Artist’s impression of the supermassive black hole in the M87 galaxy and its powerful jet. (Image credit: S. Dagnello (NRAO/AUI/NSF)) |
Arrested development
However, not many scientists have
considered the possibility that smaller black holes, the size of mountains,
emerged as a result of inflation. This prompted a group of physicists to
investigate the possible behavior of these more compact black holes, as well as
possible methods for detecting them. In a manuscript published to the online
preprint databasearXiv(opens in new tab), they described their findings in
full.
There is an end to every black hole’s
existence. Hawking revealed that black holes actually have a bluish tint.
Instead, radiation is progressively emitted from their event horizons via an
unusual quantum mechanism. To put it simply, the procedure is exceedingly slow.
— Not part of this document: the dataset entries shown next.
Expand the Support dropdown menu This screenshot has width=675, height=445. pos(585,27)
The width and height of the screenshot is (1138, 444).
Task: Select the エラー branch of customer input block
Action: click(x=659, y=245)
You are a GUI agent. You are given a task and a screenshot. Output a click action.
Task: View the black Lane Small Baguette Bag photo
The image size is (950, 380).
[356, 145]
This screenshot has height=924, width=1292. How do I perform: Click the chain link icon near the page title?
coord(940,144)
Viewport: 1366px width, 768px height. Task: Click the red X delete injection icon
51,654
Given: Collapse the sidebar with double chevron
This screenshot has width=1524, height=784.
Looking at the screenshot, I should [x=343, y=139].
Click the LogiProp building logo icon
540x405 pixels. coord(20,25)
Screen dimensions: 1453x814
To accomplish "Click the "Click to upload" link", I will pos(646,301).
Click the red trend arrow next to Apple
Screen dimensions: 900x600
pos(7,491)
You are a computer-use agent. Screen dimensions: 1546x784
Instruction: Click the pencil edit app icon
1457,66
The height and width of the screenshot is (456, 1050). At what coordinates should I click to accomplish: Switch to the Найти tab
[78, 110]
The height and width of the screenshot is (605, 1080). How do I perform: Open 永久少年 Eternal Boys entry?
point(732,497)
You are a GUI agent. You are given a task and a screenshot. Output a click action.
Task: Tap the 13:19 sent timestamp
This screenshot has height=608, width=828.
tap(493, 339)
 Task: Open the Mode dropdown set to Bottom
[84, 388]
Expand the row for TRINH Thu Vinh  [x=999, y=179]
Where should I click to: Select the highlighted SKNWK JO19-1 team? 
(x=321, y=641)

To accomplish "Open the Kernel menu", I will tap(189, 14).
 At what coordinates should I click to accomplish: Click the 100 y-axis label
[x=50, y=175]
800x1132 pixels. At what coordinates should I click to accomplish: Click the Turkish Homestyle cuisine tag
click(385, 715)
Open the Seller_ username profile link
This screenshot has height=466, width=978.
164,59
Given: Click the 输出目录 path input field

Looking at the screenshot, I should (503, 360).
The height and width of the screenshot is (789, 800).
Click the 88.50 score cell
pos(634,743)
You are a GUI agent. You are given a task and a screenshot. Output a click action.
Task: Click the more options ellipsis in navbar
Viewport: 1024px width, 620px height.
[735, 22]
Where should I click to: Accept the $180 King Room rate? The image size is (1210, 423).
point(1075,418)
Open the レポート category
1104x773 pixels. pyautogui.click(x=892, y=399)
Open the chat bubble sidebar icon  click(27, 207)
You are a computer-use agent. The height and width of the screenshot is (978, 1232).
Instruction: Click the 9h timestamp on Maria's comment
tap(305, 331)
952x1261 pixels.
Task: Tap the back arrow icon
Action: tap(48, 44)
Black holes of stellar masses typically emit no more than a single radiation
particle each year. However, black holes with a lesser mass emit radiation at a
higher pace. These smaller primordial black holes wouldn’t have survived more
than a few minutes due to Hawking radiation’s evaporative effects. This happened a long time before the next
major era in the history of the universe, which was the time when the first components
were created. Therefore, these black holes would have been free to leave the
scene before the current observational limits were established.
However, as the report explains, there are
still methods that can be used to identify such tiny black holes from the
beginning of time. The most significant effect may have been
that these black holes slowed down the expansion of the cosmos. We live in an
ever-expanding universe. In other words, as the universe expanded through
inflation, the density of matter and radiation rapidly decreased.
However, the evolution we see today might
not have happened if the primordial black holes weren’t around. They would have
started producing Hawking radiation, converting their mass into radiation,
almost immediately after they were created. According to the researchers, the
density may have remained constant in the immediate aftermath of the Big Bang
because tiny black holes added radiation at the same rate as the cosmos diluted
it.
Primordial instincts
As the black holes did their thing, the
universe would have entered a kind of “stasis,” halting its normal
expansion-driven evolution. The team found that this scenario would have
allowed the black holes to exert a wide range of consequences on the cosmos
without contradicting any established facts. They emerge, do their thing while
the cosmos pauses for them, and then vanish, with the rest of cosmic history
proceeding as usual. For instance, it is possible that the
presence of dark matter and dark energy in the cosmos can be attributed to the
evaporation of these primordial black holes. They could have also sparked
baryogenesis, which would have resulted in more matter than antimatter in the
universe.
Additionally, primordial black holes may
have inundated the universe with their own distinct signal of gravitational
waves. Neither existing ground-based detectors nor those planned for launch
within the next decade (such as the Laser Interferometer Space Antenna) have
the sensitivity necessary to detect these gravitational waves.